The Remain effort was almost invisible.
Denzil_DC
(7,234 posts)It had dominated for years, even before the idea of a referendum was firmed up. It was largely instigated by Boris Johnson:
The Telegraph loved it. So did the Tory Right. Johnson later confessed: 'Everything I wrote from Brussels, I found was sort of chucking these rocks over the garden wall and I listened to this amazing crash from the greenhouse next door over in England as everything I wrote from Brussels was having this amazing, explosive effect on the Tory party, and it really gave me this I suppose rather weird sense of power.'
Johnsons reports also had an amazing, explosive effect on the rest of Fleet Street. They were much more fun than the usual dry and rather complex Brussels fare. News editors on other papers, particularly but not exclusively the tabloids, started pressing their own correspondents to match them. By the time I arrived in Brussels editors only wanted stories about faceless Brussels eurocrats imposing absurd rules on Britain, or scheming Europeans ganging up on us, or British prime ministers fighting plucky rearguard actions against a hostile continent.
Much of Fleet Street seemed unable to view the EU through any other prism. It was the only narrative it was interested in. Stories that did not bash Brussels, stories that acknowledged the EUs many achievements, stories that recognised that Britain had many natural allies in Europe and often won important arguments, almost invariably ended up on the spike.

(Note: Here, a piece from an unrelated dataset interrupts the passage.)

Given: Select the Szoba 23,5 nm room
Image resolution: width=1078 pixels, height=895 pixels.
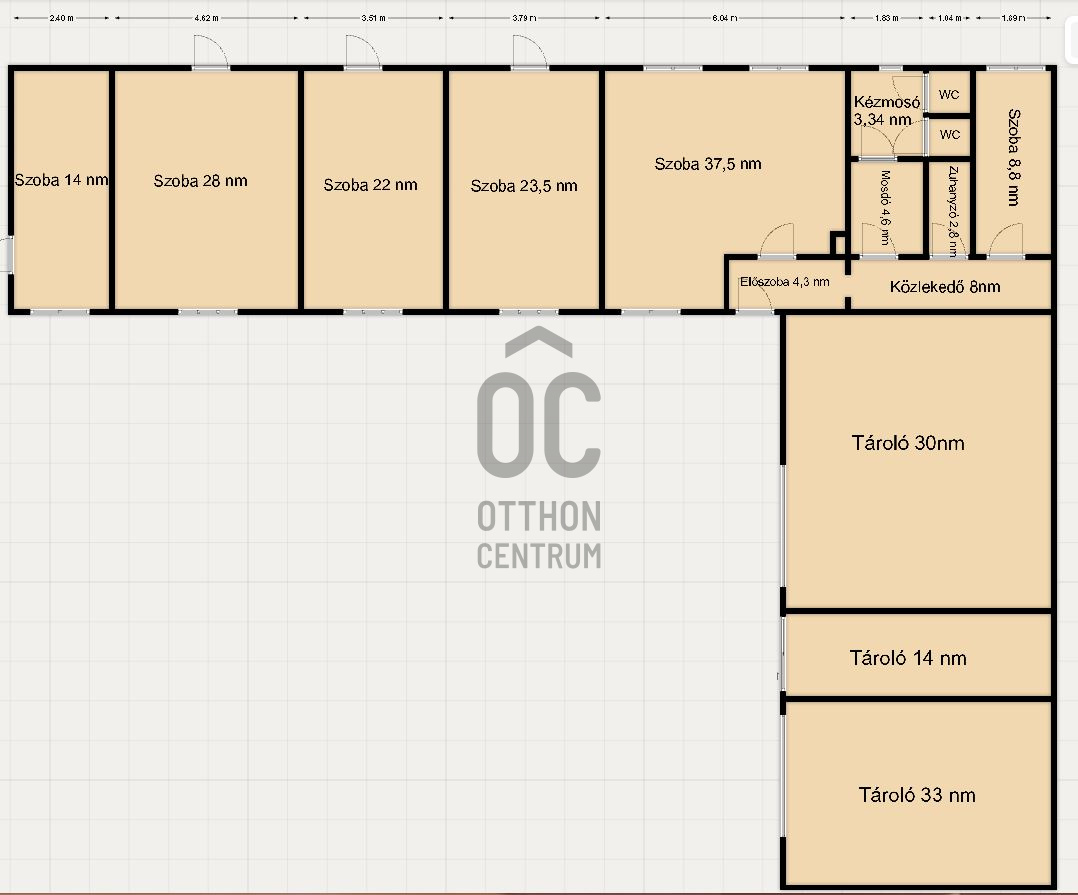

https://www.indy100.com/article/a-journalist-has-shared-a-story-about-boris-johnson-that-completely-undermines-his-authority-on-the-eu--bkoHJPBuVZ
The BBC didn't help because of its long-term infatuation with Nigel Farage, giving him and UKIP many hours of unwarranted appearances on shows such as the political question-and-answer panel show Question Time at a time when his party had no MPs and few MEPs.
I can't agree that the Remain effort was almost invisible - the debate was long and lively. It was simply overwhelmed, having to beat back against many years of cheap indoctrination on top of the onslaught of simplistic, populist tripe the Leave campaign propagated. It wasn't an atmosphere that encouraged a reasoned, detailed debate on economics or pretty much any other issue.
yardwork
(61,604 posts)As you say, decades of extremist lies and propaganda on both sides of the Atlantic, appealing to people's fears and encouraging them to blame immigrants for problems caused by a globalizing economy - problems exacerbated by the right wing politicians - softened us up. Made BREXIT and Trump possible.